Human narcolepsy–cataplexy with genetic marker of HLADQB1*0602 and deficits in the endogenous orexin system also occurs with exaggeration of sleep apnea. The underlying mechanisms remain to be elucidated. Animal studies indicate that the orexin system is one of the essential modulators required for coordinating the circuits controlling respiration and behavior. A blunted response to ventilatory stimuli, impairment in long-term facilitation and lack of orexin excitatory drive to hypoglossal premotoneurons all contribute to the development of sleep apnea in animals. Moreover, respiration can be effectively altered by drugs targeting the orexin system, potentially suggesting new strategies for treating respiratory disorders. Although human data seem not to support a contribution of orexin to the hypercapnic chemoreflex, they do indicate that narcolepsy with orexin deficiency seems to have another type of ventilatory regulation effect, resulting in the occurrence of sleep apnea. A close relationship between reduced hypoxic responsiveness and DQB1*0602 occurred not only in patients, but also in healthy, unaffected subjects. We speculate a novel effect of HLA or of a gene polymorphism located nearby on the well-known interindividual variation in hypoxic responsiveness.
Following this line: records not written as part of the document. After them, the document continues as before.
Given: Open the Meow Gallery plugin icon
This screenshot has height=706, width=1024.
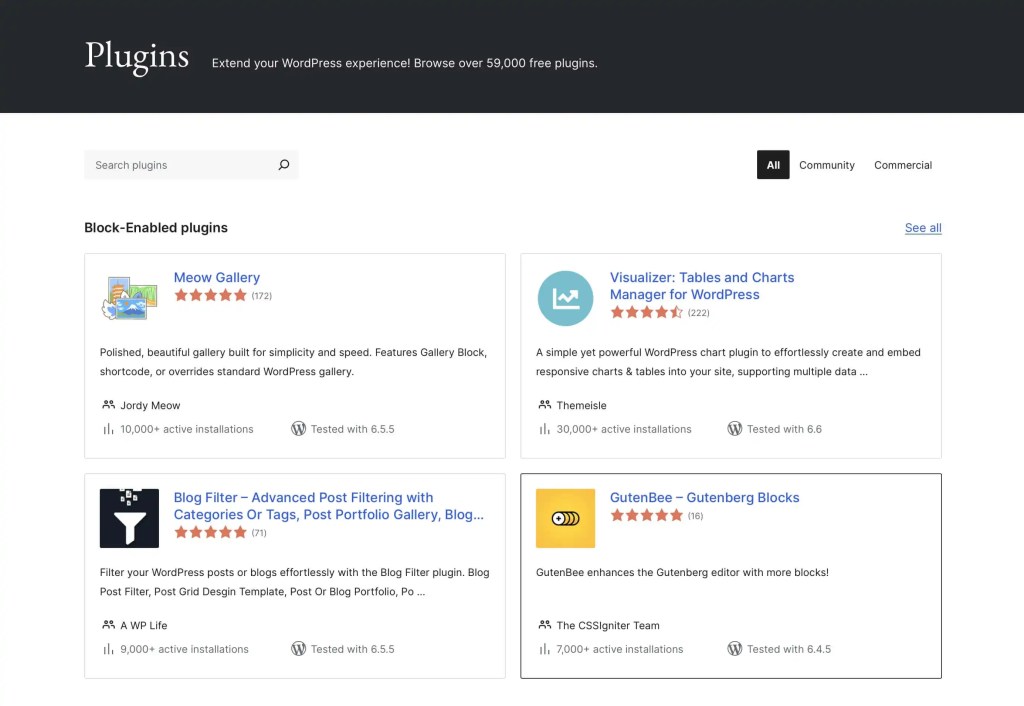Looking at the screenshot, I should pos(130,298).
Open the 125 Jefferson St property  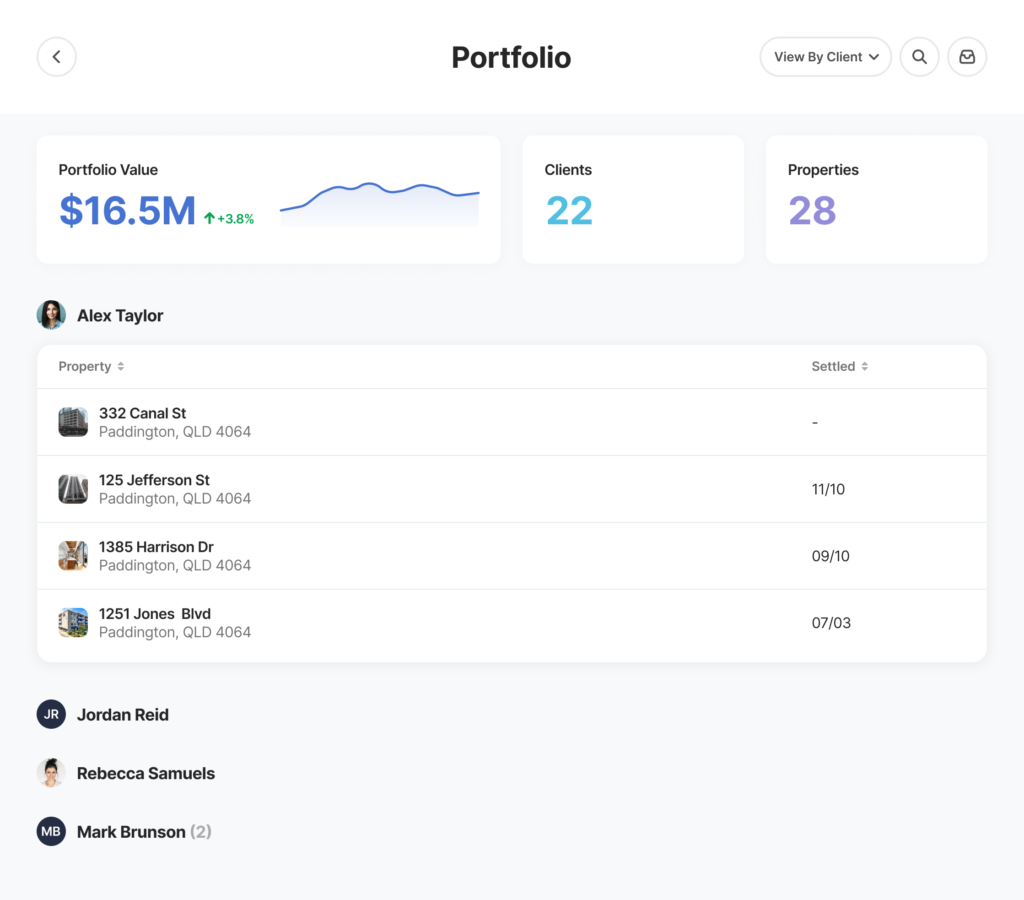(154, 480)
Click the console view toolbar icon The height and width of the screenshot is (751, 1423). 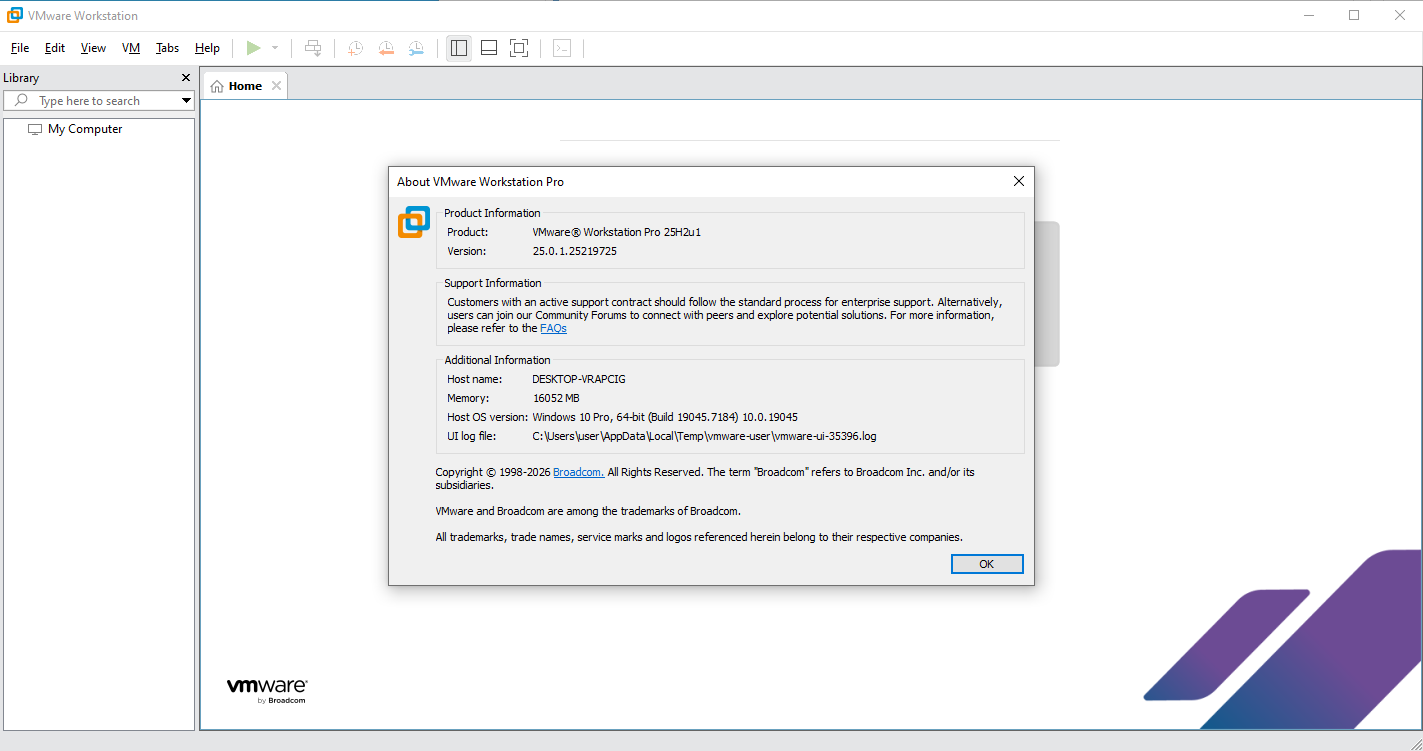click(562, 48)
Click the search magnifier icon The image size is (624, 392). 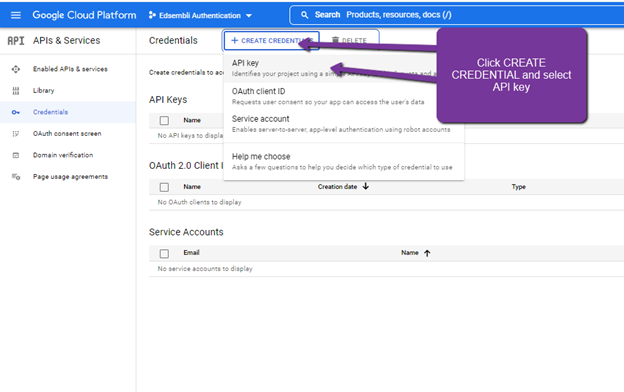pos(304,15)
As recent developments in narcolepsy research support the hypothesis of narcolepsy being an immune-mediated disease,63 a close association of hypoxic response with HLA-DQ0602 implies the possibility of immune-mediated destruction of type-I glomus cells in the carotid bodies, the peripheral chemoreceptor detectors of hypoxia.
The study was supported by research grants from NSFC (C30770938, C30300120) and Ministry of Education China (985-2-084-113).
CONFLICT OF INTERESTS
The author indicated no potential conflict of interests.